### [Set of tasks]
(1) In the article on education budget cuts, how much was the Department for Education allocated per year in the spending review?
(2) Carry on the article on education budget cuts, picking up right after its final sentence.

### [Text to read]
A little under a year ago Primary Headship reported on the education cuts planned by Ed Balls and the Department for Children, Schools and Families as it was then known. In case you have forgotten the details, here is a recap: Balls claimed he could cut £2bn off the £42.8bn education budget. That is about 5%, and he believed he could do this by reducing the number of headteachers, clawing back surpluses and encouraging schools to form local buying partnerships to reduce the cost of supplies.
One general election later and we were looking at a possible 25% cut in the education budget over four years. Early talk was all about reducing waste and reductions in local authority services, but with a possible £10bn to save over four years it was feared that the talk would soon turn to redundancies in schools.
In June, one month after the general election, Michael Gove detailed in a letter to Ed Balls how the DfE would contribute to the £6.2bn of cuts immediately promised by the coalition. These cuts would take effect in the current financial year (2010-11).
The letter stated that the DfE was committed to reducing spending this year by £670m. This figure was to be made up of a £311m cut in the area based grant to local authorities along with £359m worth of efficiency savings at the DfE, including a ‘bonfire of the quangos’.
Since then there has been, one would imagine, much back room bickering over the extent of cuts. In recent weeks the government has been keen to show that education, or at least schools, would come out of this rather well.
The schools budget
And now the waiting is over and we finally have some hard figures to discuss. The coalition government published its comprehensive spending review (CSR) on Wednesday 20 October 2010. This set out spending plans for the four financial years 2011-12 to 2014-15. To cut a long story short, central government spending on schools is to rise from £34bn to £39bn per year in England over the next four years.
The Department for Education has been allocated £57.6bn per year overall in the spending review and is the second highest spending department after health (£106.4bn). Defence is third (£46.1bn). Schools are, of course, not the sole interest of the DfE. The £57.6bn per year has to cover various national initiatives, pre-school provision, youth services and the 16 to 19 sector as well as teenage pregnancies and drugs awareness and the operating costs of the department itself. With the exception of the early years all these other areas are in for substantial cuts. The non-schools part of the DfE budget will be cut by 12% over the next four years.
Biennial spending reviews were introduced by Gordon Brown when he was chancellor to give details of government expenditure by department over the following three years. The intention was that longer term departmental planning would be possible and that this would filter down to the organisations delivering the services. The spending reviews do seem to have achieved this aim and the coalition chose to maintain the tradition.
George Osborne opened the part of his delivery of the CSR that dealt with education by stating, ‘The most important ingredient of a 21st-century economy is well educated children who believe in themselves and aspire to a better life whatever their background or disadvantages.’ He then went on to detail how spending on schools would actually grow over the next four years. Let’s take a look at some of the detail.

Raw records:
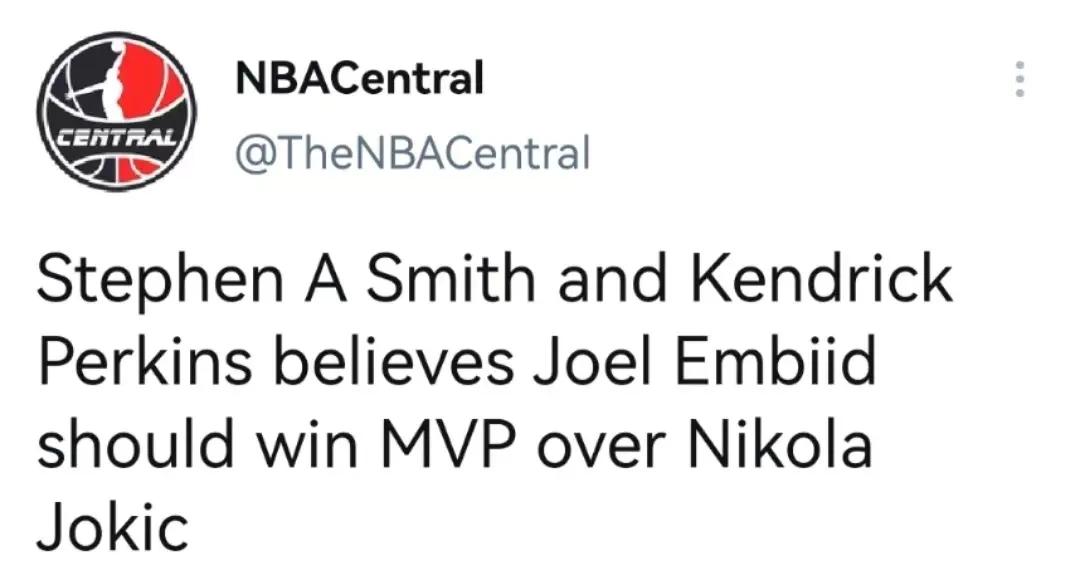Click the word win in the tweet
The width and height of the screenshot is (1075, 586).
pos(306,445)
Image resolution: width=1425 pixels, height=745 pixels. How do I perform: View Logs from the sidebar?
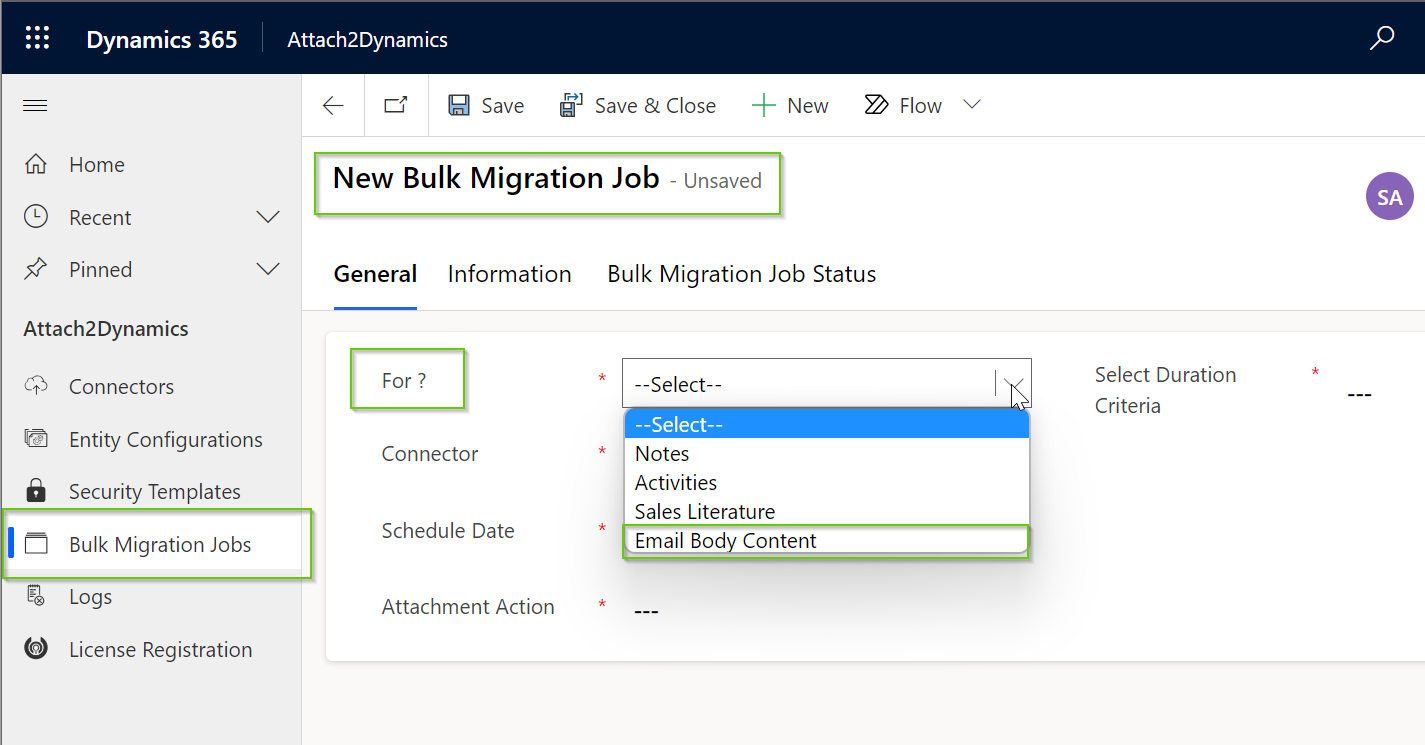click(89, 596)
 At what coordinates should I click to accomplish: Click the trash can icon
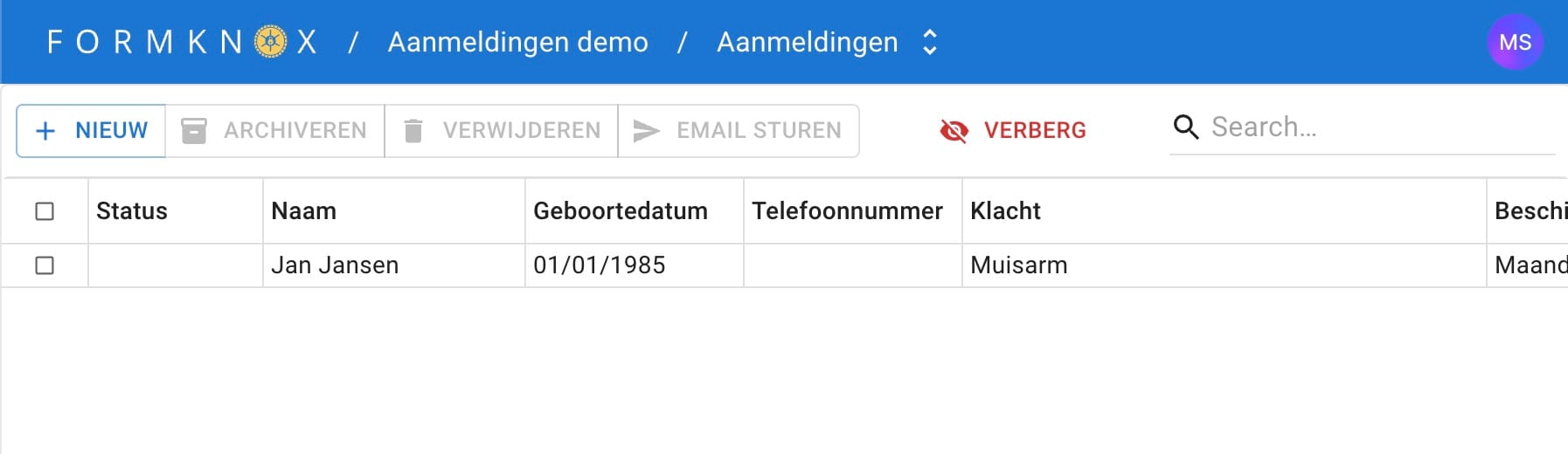(413, 131)
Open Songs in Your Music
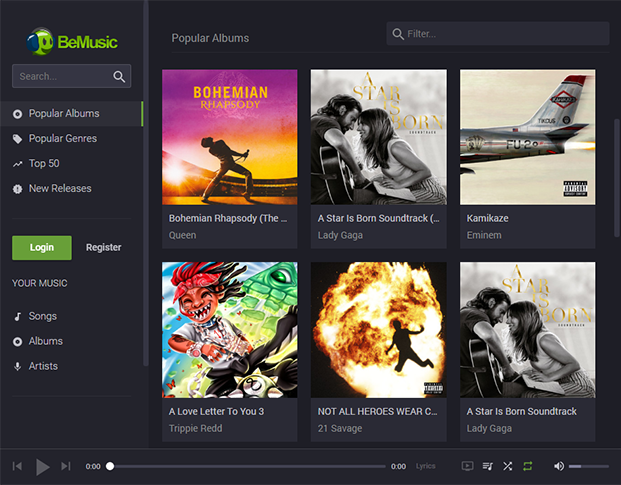Screen dimensions: 621x485 click(43, 316)
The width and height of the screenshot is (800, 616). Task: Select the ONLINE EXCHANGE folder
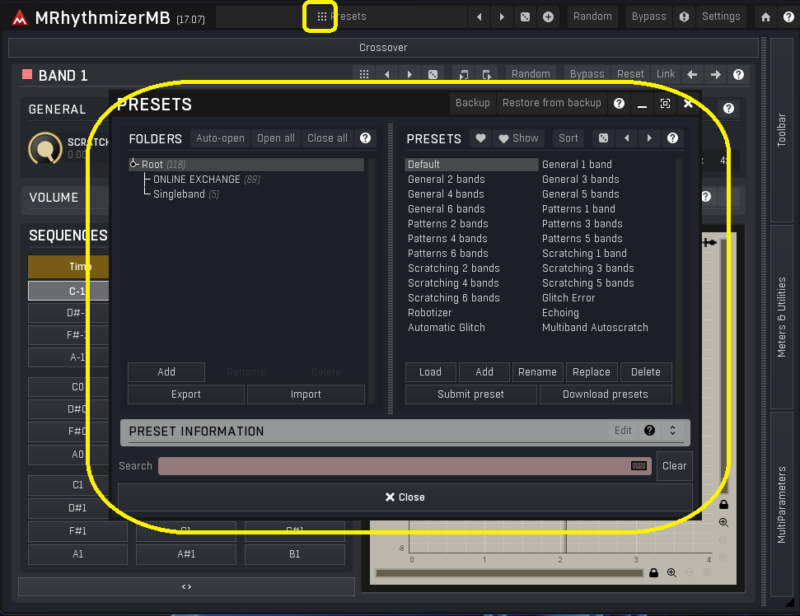click(196, 180)
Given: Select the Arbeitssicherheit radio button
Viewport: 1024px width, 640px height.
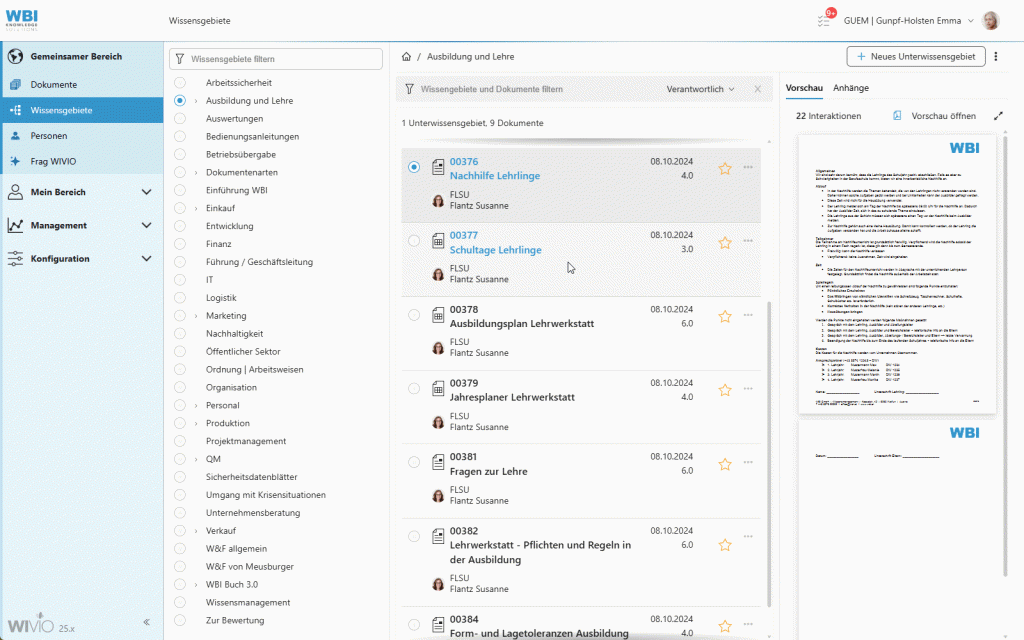Looking at the screenshot, I should (180, 83).
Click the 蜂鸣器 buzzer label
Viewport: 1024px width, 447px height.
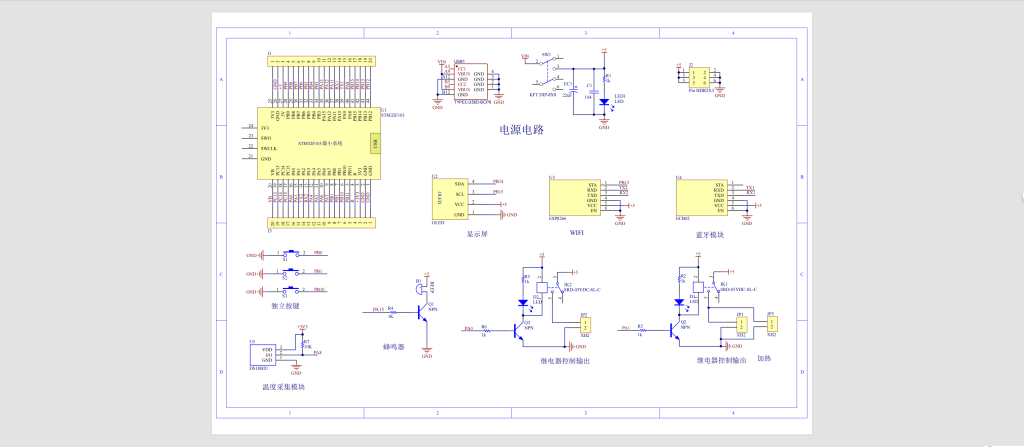[394, 347]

### [Replies]
(1) £57.6bn per year.

(2)
The pupil premium
The much heralded pupil premium has been set at £2.5bn per year for the next four years. This makes up a big chunk of the £3.6bn annual increase by 2014. The treasury initially said that this initiative was being funded out of the £18bn cuts in the welfare budget. Closer scrutiny in the days after the review and an admission by Michael Gove revealed that this is not the case: up to £500m will come out of the education department budget. I’m sure we all welcome the pupil premium, but we will need to watch carefully to ensure that this ‘new money’ is not simply filling a gap left by the cutting of other services. The most likely way in which the pupil premium will be distributed is based on the number of children in any school who are entitled to receive free school meals.
While it can be difficult to get every family with entitlement to register, it would certainly be worth putting in some extra work now to ensure that your school receives the full benefit of what Nick Clegg has described as the ‘fairness premium’.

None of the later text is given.